Since 2008, more than 2 million immigrants have returned to Mexico, voluntarily or due to deportations, Jefferies noted. "Many of these families have gone back with their U.S.-born children who are struggling to adapt to schools in Mexico, due to cultural and language barriers," he said.
Beginning in January, Jefferies will spend six months collaborating with scholars at the Universidad de Guadalajara. His research also will seek to better understand the consequences of immigration policies in the U.S. and implications for public policy regarding how teacher education can better serve these students in Mexico and the U.S. He will create curricula, lesson plans and resources that high school teachers in Mexico can use in order to better serve these students.
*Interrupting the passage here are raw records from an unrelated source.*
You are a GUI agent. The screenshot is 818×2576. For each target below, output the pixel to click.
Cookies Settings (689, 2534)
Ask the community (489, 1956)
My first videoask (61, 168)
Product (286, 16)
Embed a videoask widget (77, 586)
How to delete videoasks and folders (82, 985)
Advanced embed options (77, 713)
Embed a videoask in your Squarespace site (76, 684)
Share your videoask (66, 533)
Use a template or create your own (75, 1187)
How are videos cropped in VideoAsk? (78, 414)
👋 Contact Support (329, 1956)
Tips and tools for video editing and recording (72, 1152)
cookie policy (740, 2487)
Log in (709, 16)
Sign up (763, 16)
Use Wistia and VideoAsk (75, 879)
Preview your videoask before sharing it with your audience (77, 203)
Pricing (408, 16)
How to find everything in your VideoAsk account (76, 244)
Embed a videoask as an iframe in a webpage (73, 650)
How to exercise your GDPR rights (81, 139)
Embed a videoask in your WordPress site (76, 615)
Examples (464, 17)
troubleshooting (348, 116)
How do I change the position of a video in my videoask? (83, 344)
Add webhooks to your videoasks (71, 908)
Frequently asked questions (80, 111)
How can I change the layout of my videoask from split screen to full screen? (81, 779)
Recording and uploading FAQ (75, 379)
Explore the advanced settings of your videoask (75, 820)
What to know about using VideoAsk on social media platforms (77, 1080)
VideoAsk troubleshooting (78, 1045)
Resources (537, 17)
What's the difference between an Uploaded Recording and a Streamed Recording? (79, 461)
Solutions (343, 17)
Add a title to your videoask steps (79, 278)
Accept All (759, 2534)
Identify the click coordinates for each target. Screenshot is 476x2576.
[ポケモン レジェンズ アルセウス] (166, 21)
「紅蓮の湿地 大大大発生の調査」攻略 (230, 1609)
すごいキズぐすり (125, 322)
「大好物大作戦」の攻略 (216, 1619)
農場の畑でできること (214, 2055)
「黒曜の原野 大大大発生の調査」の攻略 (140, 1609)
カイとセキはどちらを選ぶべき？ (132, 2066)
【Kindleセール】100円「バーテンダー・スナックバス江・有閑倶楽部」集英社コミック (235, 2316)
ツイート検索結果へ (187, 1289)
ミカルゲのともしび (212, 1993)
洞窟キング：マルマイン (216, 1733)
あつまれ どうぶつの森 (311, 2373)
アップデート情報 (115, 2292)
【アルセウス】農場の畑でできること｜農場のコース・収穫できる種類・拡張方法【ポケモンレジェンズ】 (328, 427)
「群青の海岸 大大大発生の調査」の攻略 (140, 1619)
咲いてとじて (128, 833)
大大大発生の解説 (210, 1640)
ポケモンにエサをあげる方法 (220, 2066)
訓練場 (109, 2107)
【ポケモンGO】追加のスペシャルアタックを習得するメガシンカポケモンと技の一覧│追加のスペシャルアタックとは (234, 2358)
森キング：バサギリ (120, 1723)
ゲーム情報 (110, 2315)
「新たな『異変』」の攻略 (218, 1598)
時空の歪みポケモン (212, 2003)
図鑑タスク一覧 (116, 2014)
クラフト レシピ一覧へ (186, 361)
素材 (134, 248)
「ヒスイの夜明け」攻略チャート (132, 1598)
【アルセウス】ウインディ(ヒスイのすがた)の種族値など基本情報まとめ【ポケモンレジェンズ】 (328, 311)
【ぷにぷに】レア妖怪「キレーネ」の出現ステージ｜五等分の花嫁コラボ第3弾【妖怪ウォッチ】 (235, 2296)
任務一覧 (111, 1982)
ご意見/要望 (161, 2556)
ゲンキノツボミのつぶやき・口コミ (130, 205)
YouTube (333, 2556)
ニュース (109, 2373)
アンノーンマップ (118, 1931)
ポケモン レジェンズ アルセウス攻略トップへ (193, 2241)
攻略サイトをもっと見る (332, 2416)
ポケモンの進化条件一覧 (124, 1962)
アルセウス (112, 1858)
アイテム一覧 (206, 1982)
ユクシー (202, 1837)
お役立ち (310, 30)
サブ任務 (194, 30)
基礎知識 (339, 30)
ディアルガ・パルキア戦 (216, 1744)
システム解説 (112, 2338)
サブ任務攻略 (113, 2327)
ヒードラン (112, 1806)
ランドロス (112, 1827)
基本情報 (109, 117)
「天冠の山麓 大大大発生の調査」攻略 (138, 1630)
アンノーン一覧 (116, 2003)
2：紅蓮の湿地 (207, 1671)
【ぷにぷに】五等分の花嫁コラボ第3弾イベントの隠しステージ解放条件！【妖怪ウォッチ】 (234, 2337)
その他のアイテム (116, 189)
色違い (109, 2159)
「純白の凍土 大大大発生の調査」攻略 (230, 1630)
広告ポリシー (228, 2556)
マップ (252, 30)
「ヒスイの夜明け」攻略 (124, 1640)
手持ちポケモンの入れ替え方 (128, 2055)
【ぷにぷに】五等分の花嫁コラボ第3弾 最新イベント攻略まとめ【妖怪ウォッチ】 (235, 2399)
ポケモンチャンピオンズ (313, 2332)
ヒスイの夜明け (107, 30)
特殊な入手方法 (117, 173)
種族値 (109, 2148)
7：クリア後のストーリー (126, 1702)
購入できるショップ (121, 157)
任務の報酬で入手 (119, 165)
While in Mexico, Jefferies also plans to strengthen relationships with Universidad de Guadalajara for CSUF's Guadalajara Transnational Migration Program, which he directs. This study abroad program at the Mexican university offers CSUF students the opportunity to engage in service-learning related to Latino/a immigration issues to the U.S. Guadalajara has had a long history of migration to Southern California, Jefferies noted.
Jefferies arrived in the United States as undocumented student from Argentina, became a permanent resident in 2010, and three years later, a U.S. citizen. He now lives in Anaheim. His work as a Fulbright Scholar willnot only have relevance to his own personal and academic life, but to the immigration issues at the forefront of today's national discussions.
"There has never been a more important need for a scientific study of immigration," said Jefferies, who earned his doctorate in education from Boston College. "We need a more humane and rational description of why immigrants move and how U.S. policy affects their labor and human rights."